**ACTIVITY**. Every line in the records below with the string "replies" needs to be copied out.
★ ★ ★
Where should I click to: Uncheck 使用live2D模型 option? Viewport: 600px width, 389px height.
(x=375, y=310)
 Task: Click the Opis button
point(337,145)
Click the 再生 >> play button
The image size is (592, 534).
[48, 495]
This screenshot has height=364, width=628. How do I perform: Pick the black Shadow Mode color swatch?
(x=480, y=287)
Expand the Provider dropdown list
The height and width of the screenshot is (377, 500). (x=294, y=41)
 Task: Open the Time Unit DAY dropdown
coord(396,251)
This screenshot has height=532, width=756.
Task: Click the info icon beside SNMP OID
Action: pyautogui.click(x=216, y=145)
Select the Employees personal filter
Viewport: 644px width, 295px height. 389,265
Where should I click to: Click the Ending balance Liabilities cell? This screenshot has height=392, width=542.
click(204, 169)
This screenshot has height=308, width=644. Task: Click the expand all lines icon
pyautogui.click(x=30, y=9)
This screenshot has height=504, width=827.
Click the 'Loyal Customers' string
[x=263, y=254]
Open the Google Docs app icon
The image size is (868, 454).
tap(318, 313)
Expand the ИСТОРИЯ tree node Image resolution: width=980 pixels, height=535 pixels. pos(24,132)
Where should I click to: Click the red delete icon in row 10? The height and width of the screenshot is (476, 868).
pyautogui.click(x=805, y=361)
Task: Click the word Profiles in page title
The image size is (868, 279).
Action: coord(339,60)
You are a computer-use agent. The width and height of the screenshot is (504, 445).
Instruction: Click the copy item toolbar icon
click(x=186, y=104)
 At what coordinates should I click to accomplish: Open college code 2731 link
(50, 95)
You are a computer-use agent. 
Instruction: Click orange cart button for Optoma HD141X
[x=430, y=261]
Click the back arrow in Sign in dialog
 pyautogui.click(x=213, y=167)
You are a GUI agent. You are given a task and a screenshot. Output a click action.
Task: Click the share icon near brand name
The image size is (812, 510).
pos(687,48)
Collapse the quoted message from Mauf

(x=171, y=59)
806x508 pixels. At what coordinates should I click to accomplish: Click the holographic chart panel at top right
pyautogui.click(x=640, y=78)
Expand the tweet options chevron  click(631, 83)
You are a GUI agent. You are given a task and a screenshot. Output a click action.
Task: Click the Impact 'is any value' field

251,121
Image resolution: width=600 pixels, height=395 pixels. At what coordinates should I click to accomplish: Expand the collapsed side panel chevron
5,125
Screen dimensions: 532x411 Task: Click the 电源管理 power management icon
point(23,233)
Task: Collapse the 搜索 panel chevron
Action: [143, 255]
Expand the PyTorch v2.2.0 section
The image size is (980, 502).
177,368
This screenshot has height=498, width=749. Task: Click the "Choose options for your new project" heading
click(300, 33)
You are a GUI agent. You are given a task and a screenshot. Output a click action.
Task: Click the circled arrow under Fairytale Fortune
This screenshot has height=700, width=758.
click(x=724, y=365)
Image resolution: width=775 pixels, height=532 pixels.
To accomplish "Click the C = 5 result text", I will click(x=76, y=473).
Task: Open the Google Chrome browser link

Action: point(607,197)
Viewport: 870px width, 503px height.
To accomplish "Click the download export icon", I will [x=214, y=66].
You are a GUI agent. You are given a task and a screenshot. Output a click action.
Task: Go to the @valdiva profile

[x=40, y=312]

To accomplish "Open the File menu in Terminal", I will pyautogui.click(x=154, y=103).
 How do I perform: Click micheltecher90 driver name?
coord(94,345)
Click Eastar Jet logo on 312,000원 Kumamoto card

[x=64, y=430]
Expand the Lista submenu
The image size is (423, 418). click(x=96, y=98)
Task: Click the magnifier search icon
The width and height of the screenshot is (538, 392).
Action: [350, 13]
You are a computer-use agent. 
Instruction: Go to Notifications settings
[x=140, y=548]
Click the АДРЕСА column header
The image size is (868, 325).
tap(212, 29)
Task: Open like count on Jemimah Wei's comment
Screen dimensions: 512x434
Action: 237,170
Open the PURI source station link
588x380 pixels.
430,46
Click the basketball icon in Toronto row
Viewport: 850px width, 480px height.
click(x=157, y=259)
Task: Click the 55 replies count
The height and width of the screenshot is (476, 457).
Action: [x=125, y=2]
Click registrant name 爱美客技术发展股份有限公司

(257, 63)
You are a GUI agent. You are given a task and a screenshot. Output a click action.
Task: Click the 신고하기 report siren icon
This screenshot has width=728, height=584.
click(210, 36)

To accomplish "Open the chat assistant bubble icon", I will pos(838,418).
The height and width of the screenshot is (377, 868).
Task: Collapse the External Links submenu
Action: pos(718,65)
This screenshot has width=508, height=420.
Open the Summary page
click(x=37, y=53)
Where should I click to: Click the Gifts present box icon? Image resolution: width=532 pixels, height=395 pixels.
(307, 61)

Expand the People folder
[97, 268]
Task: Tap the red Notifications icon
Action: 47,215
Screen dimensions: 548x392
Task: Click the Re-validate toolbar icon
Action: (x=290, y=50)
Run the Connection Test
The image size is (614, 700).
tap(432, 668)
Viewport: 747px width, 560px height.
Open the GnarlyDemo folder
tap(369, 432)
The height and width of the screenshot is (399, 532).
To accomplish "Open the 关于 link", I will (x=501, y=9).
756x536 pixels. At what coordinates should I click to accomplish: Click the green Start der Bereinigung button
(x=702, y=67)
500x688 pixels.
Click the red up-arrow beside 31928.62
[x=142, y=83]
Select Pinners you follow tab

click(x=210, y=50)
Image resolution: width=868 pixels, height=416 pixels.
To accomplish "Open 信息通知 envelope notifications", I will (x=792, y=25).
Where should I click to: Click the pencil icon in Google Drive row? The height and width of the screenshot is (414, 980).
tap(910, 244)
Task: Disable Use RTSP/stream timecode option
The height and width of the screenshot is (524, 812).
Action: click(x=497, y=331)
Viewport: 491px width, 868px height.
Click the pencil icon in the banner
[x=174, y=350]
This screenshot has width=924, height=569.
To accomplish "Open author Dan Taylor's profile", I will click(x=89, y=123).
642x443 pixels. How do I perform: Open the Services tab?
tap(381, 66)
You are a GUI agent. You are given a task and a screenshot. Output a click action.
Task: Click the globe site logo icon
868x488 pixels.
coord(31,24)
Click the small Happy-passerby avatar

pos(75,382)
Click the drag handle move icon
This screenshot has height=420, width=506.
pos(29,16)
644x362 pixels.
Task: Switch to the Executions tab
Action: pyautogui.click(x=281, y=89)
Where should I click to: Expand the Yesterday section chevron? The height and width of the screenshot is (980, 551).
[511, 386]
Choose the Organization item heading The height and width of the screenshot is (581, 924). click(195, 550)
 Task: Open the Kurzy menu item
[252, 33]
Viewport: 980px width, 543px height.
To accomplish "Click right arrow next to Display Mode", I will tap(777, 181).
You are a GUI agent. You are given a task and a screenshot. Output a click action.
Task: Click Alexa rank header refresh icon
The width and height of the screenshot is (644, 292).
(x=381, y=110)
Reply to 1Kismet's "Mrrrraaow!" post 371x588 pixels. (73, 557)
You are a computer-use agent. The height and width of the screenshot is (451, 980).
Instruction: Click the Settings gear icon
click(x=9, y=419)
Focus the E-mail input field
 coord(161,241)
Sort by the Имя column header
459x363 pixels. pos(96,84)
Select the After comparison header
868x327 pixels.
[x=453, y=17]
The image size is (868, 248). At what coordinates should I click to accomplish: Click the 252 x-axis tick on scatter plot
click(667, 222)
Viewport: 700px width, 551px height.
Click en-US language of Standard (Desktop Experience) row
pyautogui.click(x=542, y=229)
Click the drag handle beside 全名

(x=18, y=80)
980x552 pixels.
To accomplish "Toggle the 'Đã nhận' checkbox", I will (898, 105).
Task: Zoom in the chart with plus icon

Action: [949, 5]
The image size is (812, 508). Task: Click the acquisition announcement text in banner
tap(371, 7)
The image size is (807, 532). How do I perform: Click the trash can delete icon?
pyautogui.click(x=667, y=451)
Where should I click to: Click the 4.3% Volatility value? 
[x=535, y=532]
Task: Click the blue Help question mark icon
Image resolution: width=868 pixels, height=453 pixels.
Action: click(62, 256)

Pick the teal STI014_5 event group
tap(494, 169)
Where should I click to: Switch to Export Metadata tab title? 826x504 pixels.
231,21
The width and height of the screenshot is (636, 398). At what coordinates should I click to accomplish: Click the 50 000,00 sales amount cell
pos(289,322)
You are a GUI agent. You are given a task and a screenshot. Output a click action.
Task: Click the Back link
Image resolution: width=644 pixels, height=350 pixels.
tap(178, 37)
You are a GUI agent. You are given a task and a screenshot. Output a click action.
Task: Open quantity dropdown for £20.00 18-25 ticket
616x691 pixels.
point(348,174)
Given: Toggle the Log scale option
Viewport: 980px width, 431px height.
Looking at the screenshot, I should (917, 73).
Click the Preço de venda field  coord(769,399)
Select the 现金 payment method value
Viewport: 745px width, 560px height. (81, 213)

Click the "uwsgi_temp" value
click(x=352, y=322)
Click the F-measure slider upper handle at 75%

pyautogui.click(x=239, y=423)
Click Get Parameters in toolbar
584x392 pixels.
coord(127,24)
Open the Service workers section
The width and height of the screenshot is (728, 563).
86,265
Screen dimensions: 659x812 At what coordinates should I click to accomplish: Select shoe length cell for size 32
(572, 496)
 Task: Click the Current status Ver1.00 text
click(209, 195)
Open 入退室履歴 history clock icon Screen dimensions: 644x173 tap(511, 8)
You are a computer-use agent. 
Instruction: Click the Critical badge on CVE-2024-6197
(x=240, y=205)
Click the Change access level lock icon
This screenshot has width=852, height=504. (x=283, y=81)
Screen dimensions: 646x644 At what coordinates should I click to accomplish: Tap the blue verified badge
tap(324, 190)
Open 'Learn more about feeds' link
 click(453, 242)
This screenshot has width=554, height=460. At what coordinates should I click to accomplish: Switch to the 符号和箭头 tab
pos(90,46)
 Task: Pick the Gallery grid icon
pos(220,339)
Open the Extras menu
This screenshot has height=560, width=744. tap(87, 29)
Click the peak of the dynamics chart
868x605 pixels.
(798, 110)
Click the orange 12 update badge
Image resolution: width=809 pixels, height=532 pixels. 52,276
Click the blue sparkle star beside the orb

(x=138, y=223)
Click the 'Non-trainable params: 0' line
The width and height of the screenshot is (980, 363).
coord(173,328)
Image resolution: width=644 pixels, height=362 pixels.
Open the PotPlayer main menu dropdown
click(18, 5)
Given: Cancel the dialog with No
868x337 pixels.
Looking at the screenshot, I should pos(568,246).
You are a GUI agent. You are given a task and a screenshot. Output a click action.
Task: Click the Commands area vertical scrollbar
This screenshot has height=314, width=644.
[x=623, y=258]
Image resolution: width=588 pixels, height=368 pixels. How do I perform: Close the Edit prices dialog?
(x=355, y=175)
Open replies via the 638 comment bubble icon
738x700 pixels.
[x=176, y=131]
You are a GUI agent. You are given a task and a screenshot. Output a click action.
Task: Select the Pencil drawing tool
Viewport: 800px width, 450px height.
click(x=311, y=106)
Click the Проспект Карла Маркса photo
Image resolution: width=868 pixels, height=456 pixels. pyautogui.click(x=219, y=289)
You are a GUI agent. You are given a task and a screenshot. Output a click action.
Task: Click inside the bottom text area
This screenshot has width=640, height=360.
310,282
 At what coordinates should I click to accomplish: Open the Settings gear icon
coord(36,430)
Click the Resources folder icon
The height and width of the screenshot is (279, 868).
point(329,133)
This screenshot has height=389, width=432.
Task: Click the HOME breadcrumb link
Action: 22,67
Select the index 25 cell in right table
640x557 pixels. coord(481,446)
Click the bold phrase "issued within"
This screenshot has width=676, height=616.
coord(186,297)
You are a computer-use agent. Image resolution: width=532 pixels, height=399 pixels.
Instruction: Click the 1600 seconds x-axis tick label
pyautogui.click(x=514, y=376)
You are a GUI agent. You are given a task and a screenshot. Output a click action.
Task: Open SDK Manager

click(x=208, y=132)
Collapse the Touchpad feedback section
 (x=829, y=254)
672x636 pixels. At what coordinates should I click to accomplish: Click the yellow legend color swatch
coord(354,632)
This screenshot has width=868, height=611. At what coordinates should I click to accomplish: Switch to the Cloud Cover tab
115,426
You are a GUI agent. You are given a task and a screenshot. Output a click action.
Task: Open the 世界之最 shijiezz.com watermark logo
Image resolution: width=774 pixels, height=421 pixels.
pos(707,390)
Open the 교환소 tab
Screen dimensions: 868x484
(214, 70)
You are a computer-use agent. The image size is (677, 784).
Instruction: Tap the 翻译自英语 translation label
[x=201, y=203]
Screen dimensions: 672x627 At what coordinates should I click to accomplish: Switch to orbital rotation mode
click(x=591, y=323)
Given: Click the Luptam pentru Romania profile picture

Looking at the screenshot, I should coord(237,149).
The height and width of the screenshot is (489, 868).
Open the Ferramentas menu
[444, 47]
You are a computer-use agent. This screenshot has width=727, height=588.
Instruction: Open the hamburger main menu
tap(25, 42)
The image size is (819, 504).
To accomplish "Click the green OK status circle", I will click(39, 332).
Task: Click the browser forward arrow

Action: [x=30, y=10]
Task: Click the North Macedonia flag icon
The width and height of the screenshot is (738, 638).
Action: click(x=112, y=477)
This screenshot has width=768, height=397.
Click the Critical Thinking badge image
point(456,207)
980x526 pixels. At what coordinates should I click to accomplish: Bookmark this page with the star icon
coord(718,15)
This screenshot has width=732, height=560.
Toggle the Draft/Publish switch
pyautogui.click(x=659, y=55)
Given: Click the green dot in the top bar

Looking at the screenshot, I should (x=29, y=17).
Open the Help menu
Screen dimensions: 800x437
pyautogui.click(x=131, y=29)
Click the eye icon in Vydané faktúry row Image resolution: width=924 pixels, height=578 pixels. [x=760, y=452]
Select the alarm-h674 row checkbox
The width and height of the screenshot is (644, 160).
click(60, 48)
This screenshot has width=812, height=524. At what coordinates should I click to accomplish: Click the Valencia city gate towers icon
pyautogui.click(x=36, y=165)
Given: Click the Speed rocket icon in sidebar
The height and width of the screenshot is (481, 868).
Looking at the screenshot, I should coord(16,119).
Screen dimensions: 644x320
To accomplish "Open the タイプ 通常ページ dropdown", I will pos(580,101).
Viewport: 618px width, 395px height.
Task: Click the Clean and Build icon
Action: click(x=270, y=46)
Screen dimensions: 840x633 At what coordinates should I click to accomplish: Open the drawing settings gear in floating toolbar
★ ★ ★
**RESULT OF THE EXERCISE**.
Task: Click the 55 replies count
Open replies via the 638 comment bubble icon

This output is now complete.